8 Mile without the class or the Talent. That’s right! We said it. You’s the Faux is on our radar this week because she has consistently failed to subscribe to this blog. So she is going to be fully roasted right now more than Canadian Bacon at a down syndrome convention. (Canadian Bacon will be roasted at a later time.)
Technically You’s the Faux is rumored to have a vagina and she may have tits (albeit it be bitch tits) but for the first two years of law school she partook in a circle jerk of narcissism. You’s the Faux may not be a real dude but she is tough. One night Drunkmeier begged her to punch him in the face. Why? Because it was Drunkmeier. Why did she actually do it? According to Drunkmeier it is because he fucking told her to. And yes she did. She knocked him a good one in the face and his shit was sore for two weeks.

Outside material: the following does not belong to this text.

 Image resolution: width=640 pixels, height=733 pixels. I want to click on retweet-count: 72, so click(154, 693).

It was memoralized on Ol’ Yellers cell phone.
The bitch is built like a linebacker. She tackled Biff onto the bed like Jerome Bettis tackled Carson Palmer in the 2004 AFC north playoffs. And boom goes the dynamite.
Years from now You’s the Faux and her future husband are going to get that age old question… So where did you meet dad? And she’s going to have to admit that she was drunk, and bored at Finn McCools. Zing. And boom roast the dynamite.
But baby everybody loves you.
(P.S. this blog may leave something to be desired since Drunkmeier is fueled by his beer bought breast peep show tonight. He is thinking about four, perky boobs not the funky melons on You’s the Faux chest.)
(P.P.S. Drunkmeier called me “intellectually dishonest” for not showing him my boobs again.)

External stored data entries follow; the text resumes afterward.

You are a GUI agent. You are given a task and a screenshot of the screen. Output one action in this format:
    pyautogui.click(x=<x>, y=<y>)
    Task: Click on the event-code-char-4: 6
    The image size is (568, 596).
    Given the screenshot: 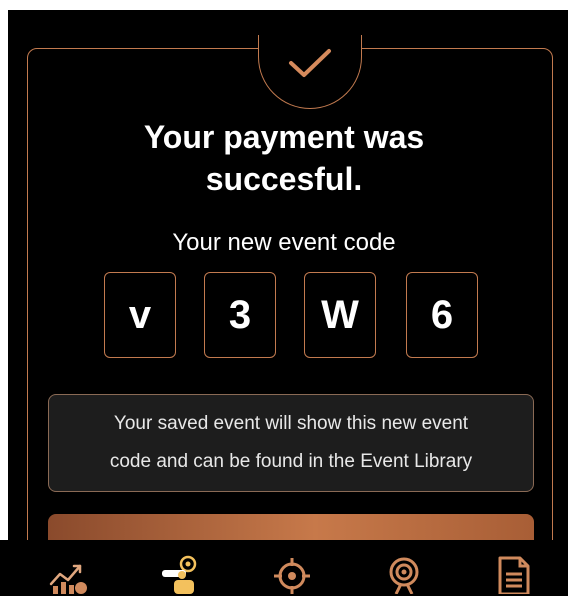 What is the action you would take?
    pyautogui.click(x=442, y=315)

Purse on Oobs stealing my cell

God damned kleptomaniac. Here I was trying to be a good friend. I was really trying. I know that I usually suck at it, but you know, I was trying. So I agree to take care of Oobs pussy . Her pussy’s name is Hal. He was a great kid all week.

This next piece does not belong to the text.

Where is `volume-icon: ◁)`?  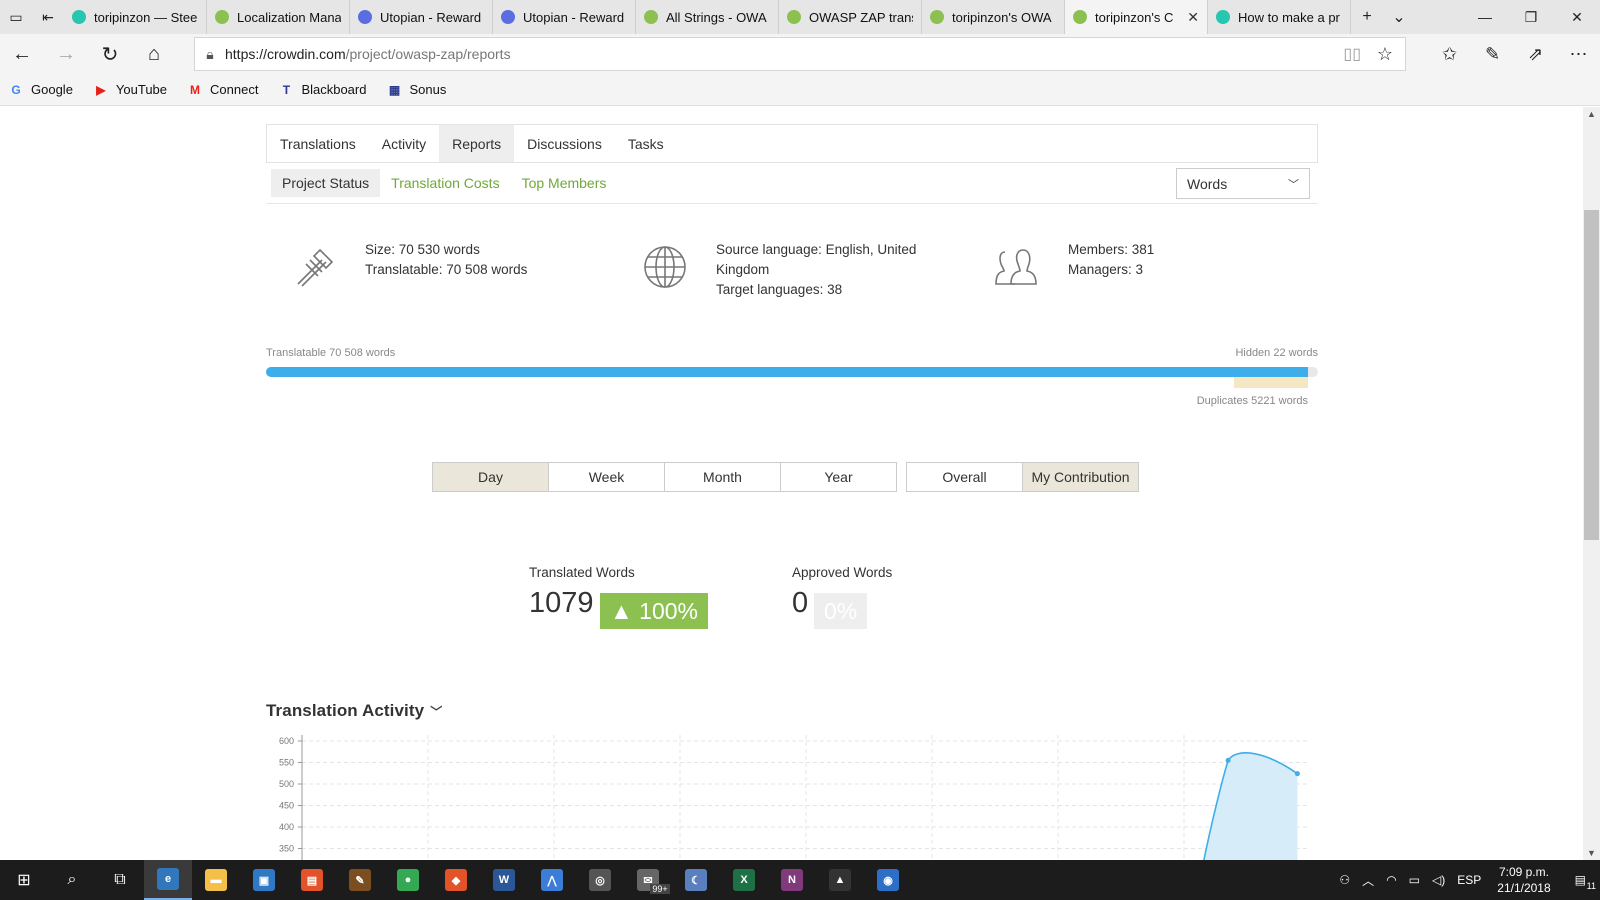
volume-icon: ◁) is located at coordinates (1438, 880).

Then fucking Oobs comes back to pick Hal. While Oobs is at my place, she decides it’s a good idea to put MY phone in HER pocket, and leave.

Now, I know Oobs has some issues, so she gets away with a lot of sub-par behavior, but this is just ridiculous. She took my cell from my apartment, and took it home with her under the guise that “it looks like mine.” For the record, hers is twice as wide, twice as heavy, and silver, while mine is black.

I wish the story ended here. But it doesn’t. Twenty four hours later, I come to Oob’s place to pick up my phone. Not only did she admit to almost forgetting that I was coming to get my phone, leaving me without communication or mode of communicating to her that she forgot about me (bitch), but when she finally returns it, it’s battery COVER IS MISSING.

“Hey, Oobs…what in the hell happened to the back of my phone.”

“Oh!” she says innocently, bends over to the bottom of her shelf, revealing three inches of her no-thonged ass crack. “Here it is!”

WTF Oobs. You don’t take someone’s cell, break it and then hide the pieces in your apartment. What were you going to do with my batter cover Oobs? Why were you hiding it from me? I can only imagine…

Oobs on the Second Roast

And the second roast goes to..... Oobs and Purse.
What a bunch of lazy bitches! What has it been three weeks and they're already bored with this stupid thing. I was at a memorial service this week.... what was your excuse Purse? Busy perusing match.com for that future douchebag soulmate? Although to be fair.... no one reads this fucking thing anyways so I guess everyone gets the roast this week. Us for being lazy and you for not caring that we're lazy.